** Start of Passage provided **
This distinction breaks down to a great extent when a single tape can hold gigabytes of data. For example, incrementals are less important when you can fit all the important data on a system onto one or two tapes and you have the time to do so. Large tapes also make it practical to back up a system in logically grouped chunks of files, which may be spread arbitrarily throughout the physical filesystem. A successful system backup process can be built around whatever utilities make sense for your system.

One dubious piece of advice about backups that is frequently given is that you should limit filesystem size to the maximum backup media capacity available on the system. In this view, multi-tape backup sets are simply too much trouble, and the backup process is simplified if all of the data from a filesystem will fit onto a single tape.

While being able to back up a filesystem with a single tape is certainly convenient, I think it is a mistake to let current media capacity dictate filesystem planning to such a degree. Breaking disks into more, smaller filesystems limits flexibility in allocating their resources, a concern that is almost always far more important than reducing the complexity of backing them up. Designing the filesystem needs to take all of the factors affecting the system and its efficient use into account. If tape-sized backup sets are what is desired, it's easy enough to write scripts to do so when overall circumstances dictate that some individual filesystems need to be bigger.

11.3.1 When tar or cpio Is Enough

In some cases, especially single-user systems, an elaborate backup process is not needed. Rather, since the administrator and the user are one and the same person, it will be obvious which files are important, how often they change, and so on. In cases like this, the simpler tape commands, tar and cpio, may be sufficient to periodically save important files to tape (or other media).

While the canonical model for this situation is Unix running on a workstation, these utilities may also be sufficient for systems with relatively small amounts of critical data. tar and cpio also have the advantage that they will back up both local and remote filesystems mounted via NFS. The tar command

We'll begin with a simple example. The following tar command saves all files under /home to the default tape drive:

$ tar -c /home

-c says to create a backup archive.

tar's -C option (big C) is useful for gathering files from various parts of the filesystem into a single archive. This option causes the current directory to be set to the location specified as its argument before tar processes any subsequent pathname arguments. Multiple -C options may be used on the same command. For example, the following tar commands save all the files under the directories /home, /home2, and /chem/public:

$ tar -cf /dev/rmt1 /home /home2 /chem/public  $ tar -cf /dev/rmt1 -C /home . -C /home2 . -C /chem public

The two commands differ in this respect: the first command saves all of the files using absolute pathnames: /home/chavez/.login, for example. The second command saves files using relative pathnames: ./chavez/.login. The file from the first archive would always be restored to the same filesystem location, while the file from the second archive would be restored relative to the current directory (in other words, relative to the directory from which the restore command was given).

It is a good idea to use absolute pathnames in the arguments to -C. Relative pathnames specified to -C are interpreted with respect to the current directory at the time that option is processed rather than with respect to the initial current directory from which the tar command was issued. In other words, successive -C options accumulate, and tar commands using several of them as well as relative pathnames can become virtually uninterpretable.
** End of Passage provided **
__Written exercise a__.
Update the passage on tar backups by writing out the part that opens with the words containing "While the canonical" and closes with "a backup archive.", with "tape drive" changed to "tape device".
The passage on tar backups and the rows that follow it are unrelated material.
** Start of Records to use **
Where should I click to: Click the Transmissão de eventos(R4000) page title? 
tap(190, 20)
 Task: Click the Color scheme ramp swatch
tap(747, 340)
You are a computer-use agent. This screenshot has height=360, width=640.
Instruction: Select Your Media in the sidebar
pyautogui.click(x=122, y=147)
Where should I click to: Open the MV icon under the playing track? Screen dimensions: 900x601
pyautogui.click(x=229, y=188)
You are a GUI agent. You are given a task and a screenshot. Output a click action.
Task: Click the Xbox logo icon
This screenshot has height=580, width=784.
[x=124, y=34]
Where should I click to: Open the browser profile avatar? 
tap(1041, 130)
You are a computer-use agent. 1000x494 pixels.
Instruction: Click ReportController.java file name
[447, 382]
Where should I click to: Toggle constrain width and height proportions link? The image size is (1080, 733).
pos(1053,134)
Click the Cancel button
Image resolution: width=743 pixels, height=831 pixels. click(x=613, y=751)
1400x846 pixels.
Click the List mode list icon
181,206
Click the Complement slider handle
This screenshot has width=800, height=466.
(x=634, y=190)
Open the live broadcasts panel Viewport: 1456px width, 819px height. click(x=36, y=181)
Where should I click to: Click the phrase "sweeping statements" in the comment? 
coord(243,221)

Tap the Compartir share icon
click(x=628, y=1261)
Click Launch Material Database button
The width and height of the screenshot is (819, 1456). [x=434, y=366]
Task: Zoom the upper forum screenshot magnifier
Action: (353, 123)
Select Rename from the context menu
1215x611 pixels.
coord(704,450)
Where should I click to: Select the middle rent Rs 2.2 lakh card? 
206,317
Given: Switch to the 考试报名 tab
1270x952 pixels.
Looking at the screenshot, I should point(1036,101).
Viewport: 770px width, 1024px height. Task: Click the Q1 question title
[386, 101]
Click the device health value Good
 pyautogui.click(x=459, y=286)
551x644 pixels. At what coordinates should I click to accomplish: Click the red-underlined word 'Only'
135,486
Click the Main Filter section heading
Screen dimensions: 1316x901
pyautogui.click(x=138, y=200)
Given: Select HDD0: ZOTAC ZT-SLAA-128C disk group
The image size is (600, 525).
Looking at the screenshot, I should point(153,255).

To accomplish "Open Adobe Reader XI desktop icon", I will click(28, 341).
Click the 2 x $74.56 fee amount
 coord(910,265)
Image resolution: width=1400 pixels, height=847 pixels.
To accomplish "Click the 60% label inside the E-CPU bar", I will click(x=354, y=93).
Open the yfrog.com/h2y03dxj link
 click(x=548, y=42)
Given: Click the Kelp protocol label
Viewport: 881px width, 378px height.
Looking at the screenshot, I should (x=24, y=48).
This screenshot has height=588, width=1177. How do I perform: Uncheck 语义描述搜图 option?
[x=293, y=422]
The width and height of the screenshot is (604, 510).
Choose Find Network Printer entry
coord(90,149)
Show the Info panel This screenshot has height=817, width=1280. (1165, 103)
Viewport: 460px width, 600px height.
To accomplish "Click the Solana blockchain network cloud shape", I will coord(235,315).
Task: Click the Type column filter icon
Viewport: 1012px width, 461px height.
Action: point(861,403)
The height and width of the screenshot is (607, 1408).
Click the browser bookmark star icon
** End of Records to use **
__Written exercise b__.
Retype the rows from their beginning through the line containing "tap(747, 340)".

__Complete output a__.
While the canonical model for this situation is Unix running on a workstation, these utilities may also be sufficient for systems with relatively small amounts of critical data. tar and cpio also have the advantage that they will back up both local and remote filesystems mounted via NFS. The tar command

We'll begin with a simple example. The following tar command saves all files under /home to the default tape device:

$ tar -c /home

-c says to create a backup archive.

__Complete output b__.
Where should I click to: Click the Transmissão de eventos(R4000) page title? 
tap(190, 20)
 Task: Click the Color scheme ramp swatch
tap(747, 340)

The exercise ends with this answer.